東京都立駒込病院名誉院長。専門はがん化学療法・腫瘍内科学。1945年、山形県天童市生まれ。弘前大学医学部卒。青森県立中央病院から国立がんセンター(当時)を経て、75年から都立駒込病院化学療法科に勤務。08年から12年まで同院長。がん専門医として、2万人以上に抗がん剤治療を行い、2000人以上の最期をみとってきた。日本癌治療学会名誉会員、日本胃癌学会特別会員、癌と化学療法編集顧問などを務める。

大丈夫にみえた患者さんが「おかしい」と連絡が入った

公開日: 更新日:

膵臓がんで手術はできないと告げられて…

 私の失敗談をお話しします。7~8年ほど前、元アナウンサーのYさん(63歳・男性)が、膵臓がんの疑いにより消化器外科で全身麻酔での手術を受けました。ただ、開腹してみるとがんは腹膜まで広がっていて、切除できずにそのまま閉腹となりました。

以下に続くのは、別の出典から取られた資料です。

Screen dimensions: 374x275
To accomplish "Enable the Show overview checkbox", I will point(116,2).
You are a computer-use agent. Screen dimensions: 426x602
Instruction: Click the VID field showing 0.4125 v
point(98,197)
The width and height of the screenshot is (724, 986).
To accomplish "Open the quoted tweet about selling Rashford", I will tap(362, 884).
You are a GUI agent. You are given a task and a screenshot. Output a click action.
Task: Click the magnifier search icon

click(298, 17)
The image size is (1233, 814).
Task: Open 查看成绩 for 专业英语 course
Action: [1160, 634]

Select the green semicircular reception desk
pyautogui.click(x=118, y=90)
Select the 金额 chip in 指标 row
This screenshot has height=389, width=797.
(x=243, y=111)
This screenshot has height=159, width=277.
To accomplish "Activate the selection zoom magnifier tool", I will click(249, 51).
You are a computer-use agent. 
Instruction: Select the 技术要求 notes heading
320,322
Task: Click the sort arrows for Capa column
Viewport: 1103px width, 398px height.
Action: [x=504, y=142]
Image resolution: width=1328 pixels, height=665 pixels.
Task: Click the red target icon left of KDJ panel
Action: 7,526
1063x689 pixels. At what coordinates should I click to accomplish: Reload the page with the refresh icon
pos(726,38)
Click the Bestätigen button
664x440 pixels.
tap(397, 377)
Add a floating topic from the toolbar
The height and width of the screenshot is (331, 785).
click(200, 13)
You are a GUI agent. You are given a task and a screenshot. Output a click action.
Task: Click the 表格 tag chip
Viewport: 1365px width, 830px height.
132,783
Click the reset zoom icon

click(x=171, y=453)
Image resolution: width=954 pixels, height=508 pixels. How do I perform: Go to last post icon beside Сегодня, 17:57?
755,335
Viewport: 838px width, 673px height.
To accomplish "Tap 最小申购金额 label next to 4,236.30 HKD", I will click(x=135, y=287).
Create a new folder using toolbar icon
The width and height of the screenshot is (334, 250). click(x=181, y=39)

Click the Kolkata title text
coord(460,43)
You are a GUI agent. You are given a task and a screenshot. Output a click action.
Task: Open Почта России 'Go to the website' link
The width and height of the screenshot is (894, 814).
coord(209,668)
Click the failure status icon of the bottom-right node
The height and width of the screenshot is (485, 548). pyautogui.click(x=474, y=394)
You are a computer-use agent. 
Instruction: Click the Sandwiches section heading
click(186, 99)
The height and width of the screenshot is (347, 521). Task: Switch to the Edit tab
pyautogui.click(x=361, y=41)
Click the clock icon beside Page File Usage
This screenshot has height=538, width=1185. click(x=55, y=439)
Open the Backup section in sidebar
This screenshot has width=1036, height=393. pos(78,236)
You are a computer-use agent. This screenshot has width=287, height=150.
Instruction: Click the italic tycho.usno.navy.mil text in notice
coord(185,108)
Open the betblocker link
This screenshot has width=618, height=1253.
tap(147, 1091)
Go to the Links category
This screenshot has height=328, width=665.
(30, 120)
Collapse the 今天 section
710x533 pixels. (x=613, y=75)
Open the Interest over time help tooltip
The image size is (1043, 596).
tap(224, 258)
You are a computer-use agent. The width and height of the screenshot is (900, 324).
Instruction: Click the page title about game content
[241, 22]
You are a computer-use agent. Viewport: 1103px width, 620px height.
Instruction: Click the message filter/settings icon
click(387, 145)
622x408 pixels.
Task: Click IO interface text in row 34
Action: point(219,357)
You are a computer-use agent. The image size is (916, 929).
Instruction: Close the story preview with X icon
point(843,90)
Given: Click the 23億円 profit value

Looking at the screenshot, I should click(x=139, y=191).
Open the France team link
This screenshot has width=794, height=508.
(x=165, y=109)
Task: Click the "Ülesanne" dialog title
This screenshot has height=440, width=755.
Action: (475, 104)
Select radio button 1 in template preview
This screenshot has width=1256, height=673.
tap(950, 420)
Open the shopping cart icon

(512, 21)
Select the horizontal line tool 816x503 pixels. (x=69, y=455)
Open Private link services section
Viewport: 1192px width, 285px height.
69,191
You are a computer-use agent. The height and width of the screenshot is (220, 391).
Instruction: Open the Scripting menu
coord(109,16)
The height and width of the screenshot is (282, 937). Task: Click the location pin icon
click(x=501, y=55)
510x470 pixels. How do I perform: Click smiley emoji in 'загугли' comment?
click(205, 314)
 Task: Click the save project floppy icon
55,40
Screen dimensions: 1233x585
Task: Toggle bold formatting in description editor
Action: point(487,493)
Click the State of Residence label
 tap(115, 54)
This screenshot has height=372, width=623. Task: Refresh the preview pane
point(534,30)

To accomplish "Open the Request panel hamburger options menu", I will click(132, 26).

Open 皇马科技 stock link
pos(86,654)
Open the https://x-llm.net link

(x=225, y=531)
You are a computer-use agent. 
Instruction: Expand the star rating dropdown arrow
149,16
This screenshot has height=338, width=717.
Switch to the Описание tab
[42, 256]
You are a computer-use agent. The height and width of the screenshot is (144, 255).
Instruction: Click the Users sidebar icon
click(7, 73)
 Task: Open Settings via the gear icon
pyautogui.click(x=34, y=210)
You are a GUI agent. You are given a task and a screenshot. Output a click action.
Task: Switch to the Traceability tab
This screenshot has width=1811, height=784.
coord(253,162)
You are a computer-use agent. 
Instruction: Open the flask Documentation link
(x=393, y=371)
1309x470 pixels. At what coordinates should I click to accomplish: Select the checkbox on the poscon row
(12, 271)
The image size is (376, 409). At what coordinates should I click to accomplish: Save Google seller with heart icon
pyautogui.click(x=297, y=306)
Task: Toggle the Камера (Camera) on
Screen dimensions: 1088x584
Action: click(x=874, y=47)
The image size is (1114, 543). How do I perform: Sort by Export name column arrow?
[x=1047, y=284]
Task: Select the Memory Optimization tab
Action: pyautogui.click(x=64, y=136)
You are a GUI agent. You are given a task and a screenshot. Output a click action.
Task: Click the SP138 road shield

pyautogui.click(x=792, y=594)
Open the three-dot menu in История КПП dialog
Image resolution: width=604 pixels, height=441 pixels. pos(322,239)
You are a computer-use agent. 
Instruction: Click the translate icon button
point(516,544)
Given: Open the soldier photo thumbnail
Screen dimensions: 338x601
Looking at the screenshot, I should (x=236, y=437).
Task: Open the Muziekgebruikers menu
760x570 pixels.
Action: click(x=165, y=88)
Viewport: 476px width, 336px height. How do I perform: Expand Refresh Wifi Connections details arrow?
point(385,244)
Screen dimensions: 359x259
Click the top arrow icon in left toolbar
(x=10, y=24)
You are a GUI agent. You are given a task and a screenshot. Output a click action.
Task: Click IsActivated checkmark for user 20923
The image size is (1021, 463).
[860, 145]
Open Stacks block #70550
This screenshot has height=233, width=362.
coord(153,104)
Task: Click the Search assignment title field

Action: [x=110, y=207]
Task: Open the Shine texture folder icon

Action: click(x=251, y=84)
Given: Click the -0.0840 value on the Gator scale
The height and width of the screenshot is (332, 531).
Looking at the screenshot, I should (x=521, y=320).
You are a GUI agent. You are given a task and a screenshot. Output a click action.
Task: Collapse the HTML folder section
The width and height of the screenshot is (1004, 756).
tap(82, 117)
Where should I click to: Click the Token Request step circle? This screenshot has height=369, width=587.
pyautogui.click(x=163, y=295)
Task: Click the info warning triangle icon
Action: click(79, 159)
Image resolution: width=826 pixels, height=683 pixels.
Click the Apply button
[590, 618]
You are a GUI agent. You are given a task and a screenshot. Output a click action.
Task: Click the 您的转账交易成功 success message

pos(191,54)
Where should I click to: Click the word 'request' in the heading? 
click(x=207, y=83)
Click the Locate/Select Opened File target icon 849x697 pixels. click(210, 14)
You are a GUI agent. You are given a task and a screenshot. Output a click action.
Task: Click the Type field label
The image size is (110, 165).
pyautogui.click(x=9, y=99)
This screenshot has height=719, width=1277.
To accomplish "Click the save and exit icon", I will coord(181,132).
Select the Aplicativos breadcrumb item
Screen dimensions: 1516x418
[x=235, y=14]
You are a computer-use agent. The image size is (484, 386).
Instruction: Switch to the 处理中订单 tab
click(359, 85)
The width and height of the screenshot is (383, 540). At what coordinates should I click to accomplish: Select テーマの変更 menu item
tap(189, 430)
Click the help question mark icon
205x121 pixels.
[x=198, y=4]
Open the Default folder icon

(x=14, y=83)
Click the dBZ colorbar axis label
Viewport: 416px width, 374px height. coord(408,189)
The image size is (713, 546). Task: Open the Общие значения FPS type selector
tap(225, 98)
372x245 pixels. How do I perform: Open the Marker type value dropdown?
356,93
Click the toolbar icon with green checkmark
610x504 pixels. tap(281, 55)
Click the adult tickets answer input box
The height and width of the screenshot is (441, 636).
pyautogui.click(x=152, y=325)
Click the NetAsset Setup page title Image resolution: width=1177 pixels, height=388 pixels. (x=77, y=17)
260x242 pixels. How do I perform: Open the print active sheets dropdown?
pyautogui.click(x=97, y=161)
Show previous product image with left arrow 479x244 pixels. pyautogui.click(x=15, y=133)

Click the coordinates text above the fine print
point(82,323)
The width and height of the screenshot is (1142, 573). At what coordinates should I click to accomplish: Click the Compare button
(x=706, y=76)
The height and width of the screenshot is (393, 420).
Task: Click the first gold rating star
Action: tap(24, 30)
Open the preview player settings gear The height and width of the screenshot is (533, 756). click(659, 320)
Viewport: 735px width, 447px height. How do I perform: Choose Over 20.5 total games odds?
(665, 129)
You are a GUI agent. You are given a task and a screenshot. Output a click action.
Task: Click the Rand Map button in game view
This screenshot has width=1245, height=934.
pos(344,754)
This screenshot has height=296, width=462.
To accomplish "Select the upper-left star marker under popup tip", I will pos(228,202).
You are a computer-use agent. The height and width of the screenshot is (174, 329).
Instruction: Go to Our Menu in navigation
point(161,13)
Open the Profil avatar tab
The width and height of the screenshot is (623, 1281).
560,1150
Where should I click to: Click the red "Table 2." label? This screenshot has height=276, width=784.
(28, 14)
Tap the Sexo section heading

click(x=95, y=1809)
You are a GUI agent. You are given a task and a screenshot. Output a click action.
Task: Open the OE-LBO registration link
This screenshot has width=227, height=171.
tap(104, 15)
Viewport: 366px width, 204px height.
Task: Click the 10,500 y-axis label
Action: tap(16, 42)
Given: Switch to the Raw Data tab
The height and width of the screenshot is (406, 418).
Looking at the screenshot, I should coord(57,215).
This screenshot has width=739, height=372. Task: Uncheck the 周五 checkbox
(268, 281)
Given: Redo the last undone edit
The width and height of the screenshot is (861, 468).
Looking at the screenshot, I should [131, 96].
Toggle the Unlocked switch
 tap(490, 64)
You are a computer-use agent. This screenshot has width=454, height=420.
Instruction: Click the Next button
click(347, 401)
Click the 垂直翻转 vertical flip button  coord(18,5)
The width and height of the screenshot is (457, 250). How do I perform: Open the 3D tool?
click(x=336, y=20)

 手術翌日、Yさんは担当医から「がんは切除できなかった。今後は抗がん剤専門の化学療法科(腫瘍内科)で治療することを勧める」といったことを告げられたといいます。私は外科担当医から報告を受け、またYさんは了解されているとのことで手術2日後にYさんのところに伺いました。

 初めてお会いしたYさんは、手術後すっかり覚醒しておられる印象を受けました。奥さんも同席された場で、Yさんは「病気のことは隠さず話して下さい。覚悟はできています。私はクリスチャンです。死んだら○○教会にお願いできます。すべて教えて下さい。自分は絶対に乱れたりしません」と希望されました。

 私は、すでに外科医から説明されていることでもあり、またYさんのお気持ちも聞いたことから、膵臓がんであったこと、手術ではがんが取れなかったこと、これからは抗がん剤治療を勧めることをお話ししました。もし抗がん剤治療に同意されるなら入院中に開始して、副作用が大丈夫ならその後は外来治療としたいこともお伝えしました。